# [Exercise goal]
Transcribe the listing in full. Keep every line exactly as it stands.

# [Working data]
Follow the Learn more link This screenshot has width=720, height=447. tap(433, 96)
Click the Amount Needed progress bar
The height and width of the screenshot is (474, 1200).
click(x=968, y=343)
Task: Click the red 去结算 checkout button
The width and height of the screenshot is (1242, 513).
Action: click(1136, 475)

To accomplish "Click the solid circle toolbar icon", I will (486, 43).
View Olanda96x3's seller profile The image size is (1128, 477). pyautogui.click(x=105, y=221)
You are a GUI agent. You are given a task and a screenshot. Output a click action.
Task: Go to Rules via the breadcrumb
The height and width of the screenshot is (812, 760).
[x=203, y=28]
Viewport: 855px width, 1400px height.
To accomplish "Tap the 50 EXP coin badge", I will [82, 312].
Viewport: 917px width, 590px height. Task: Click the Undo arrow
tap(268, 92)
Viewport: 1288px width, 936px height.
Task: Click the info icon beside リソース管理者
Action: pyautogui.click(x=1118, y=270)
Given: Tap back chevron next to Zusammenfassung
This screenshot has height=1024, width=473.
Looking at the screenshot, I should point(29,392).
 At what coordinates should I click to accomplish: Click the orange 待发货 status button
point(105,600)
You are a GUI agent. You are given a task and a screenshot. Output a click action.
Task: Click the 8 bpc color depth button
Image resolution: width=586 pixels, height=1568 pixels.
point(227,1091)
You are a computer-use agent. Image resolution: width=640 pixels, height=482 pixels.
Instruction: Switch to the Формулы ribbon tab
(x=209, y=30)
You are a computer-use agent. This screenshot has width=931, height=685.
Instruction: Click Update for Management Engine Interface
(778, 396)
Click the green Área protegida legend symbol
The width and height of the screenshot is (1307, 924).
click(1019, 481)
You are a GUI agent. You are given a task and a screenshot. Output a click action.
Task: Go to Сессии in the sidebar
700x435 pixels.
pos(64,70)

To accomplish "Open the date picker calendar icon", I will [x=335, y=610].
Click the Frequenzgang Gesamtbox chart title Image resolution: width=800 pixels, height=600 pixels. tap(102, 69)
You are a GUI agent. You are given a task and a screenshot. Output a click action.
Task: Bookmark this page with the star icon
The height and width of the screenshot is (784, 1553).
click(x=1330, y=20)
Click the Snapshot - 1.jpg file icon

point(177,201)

# [Answer for the task]
Follow the Learn more link This screenshot has width=720, height=447. tap(433, 96)
Click the Amount Needed progress bar
The height and width of the screenshot is (474, 1200).
click(x=968, y=343)
Task: Click the red 去结算 checkout button
The width and height of the screenshot is (1242, 513).
Action: click(1136, 475)

To accomplish "Click the solid circle toolbar icon", I will (486, 43).
View Olanda96x3's seller profile The image size is (1128, 477). pyautogui.click(x=105, y=221)
You are a GUI agent. You are given a task and a screenshot. Output a click action.
Task: Go to Rules via the breadcrumb
The height and width of the screenshot is (812, 760).
[x=203, y=28]
Viewport: 855px width, 1400px height.
To accomplish "Tap the 50 EXP coin badge", I will [82, 312].
Viewport: 917px width, 590px height. Task: Click the Undo arrow
tap(268, 92)
Viewport: 1288px width, 936px height.
Task: Click the info icon beside リソース管理者
Action: pyautogui.click(x=1118, y=270)
Given: Tap back chevron next to Zusammenfassung
This screenshot has height=1024, width=473.
Looking at the screenshot, I should point(29,392).
 At what coordinates should I click to accomplish: Click the orange 待发货 status button
point(105,600)
You are a GUI agent. You are given a task and a screenshot. Output a click action.
Task: Click the 8 bpc color depth button
Image resolution: width=586 pixels, height=1568 pixels.
point(227,1091)
You are a computer-use agent. Image resolution: width=640 pixels, height=482 pixels.
Instruction: Switch to the Формулы ribbon tab
(x=209, y=30)
You are a computer-use agent. This screenshot has width=931, height=685.
Instruction: Click Update for Management Engine Interface
(778, 396)
Click the green Área protegida legend symbol
The width and height of the screenshot is (1307, 924).
click(1019, 481)
You are a GUI agent. You are given a task and a screenshot. Output a click action.
Task: Go to Сессии in the sidebar
700x435 pixels.
pos(64,70)

To accomplish "Open the date picker calendar icon", I will [x=335, y=610].
Click the Frequenzgang Gesamtbox chart title Image resolution: width=800 pixels, height=600 pixels. tap(102, 69)
You are a GUI agent. You are given a task and a screenshot. Output a click action.
Task: Bookmark this page with the star icon
The height and width of the screenshot is (784, 1553).
click(x=1330, y=20)
Click the Snapshot - 1.jpg file icon

point(177,201)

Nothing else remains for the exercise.